This Linux kernel update fixes various security issues and
bugs in the SUSE Linux Enterprise 10 SP4 kernel.
The following security issues have been fixed:
- CVE-2009-4067: A USB string descriptor overflow in
the auerwald USB driver was fixed, which could be used by
physically proximate attackers to cause a kernel crash.
- CVE-2011-3363: Always check the path in CIFS mounts
to avoid interesting filesystem path interaction issues and
potential crashes.
- CVE-2011-3191: A malicious CIFS server could cause a
integer overflow on the local machine on directory index
operations, in turn causing memory corruption.

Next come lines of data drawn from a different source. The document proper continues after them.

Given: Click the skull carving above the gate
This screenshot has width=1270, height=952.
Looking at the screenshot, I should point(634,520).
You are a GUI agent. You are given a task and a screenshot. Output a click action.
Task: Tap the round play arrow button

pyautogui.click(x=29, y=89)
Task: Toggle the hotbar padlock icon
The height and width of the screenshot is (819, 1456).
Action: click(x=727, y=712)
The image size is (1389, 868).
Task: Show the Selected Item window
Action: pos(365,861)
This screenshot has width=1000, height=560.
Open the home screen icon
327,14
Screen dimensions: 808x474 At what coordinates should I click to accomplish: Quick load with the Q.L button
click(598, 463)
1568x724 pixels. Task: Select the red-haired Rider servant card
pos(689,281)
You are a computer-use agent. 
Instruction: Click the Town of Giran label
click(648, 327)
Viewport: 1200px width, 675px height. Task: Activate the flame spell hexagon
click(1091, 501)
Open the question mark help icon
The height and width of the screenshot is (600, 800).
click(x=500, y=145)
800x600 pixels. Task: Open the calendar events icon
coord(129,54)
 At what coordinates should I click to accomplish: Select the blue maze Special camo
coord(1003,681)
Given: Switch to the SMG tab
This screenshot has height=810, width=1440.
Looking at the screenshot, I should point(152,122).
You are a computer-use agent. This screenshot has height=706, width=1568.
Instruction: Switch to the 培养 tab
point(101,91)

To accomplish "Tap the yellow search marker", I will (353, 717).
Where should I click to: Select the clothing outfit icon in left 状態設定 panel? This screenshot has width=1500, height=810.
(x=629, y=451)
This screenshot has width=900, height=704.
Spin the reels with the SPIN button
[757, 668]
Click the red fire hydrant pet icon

- CVE-2011-1776: The is_gpt_valid function in
fs/partitions/efi.c in the Linux kernel did not check the
size of an Extensible Firmware Interface (EFI) GUID
Partition Table (GPT) entry, which allowed physically
proximate attackers to cause a denial of service
(heap-based buffer overflow and OOPS) or obtain sensitive
information from kernel heap memory by connecting a crafted
GPT storage device, a different vulnerability than
CVE-2011-1577.
The following non-security issues have been fixed:
- md: fix deadlock in md/raid1 and md/raid10 when
handling a read error (bnc#628343).
- md: fix possible raid1/raid10 deadlock on read error
during resync (bnc#628343).
- Add timeo parameter to /proc/mounts for nfs
filesystems (bnc#616256).
- virtio: indirect ring entries
(VIRTIO_RING_F_INDIRECT_DESC) (bnc#713876).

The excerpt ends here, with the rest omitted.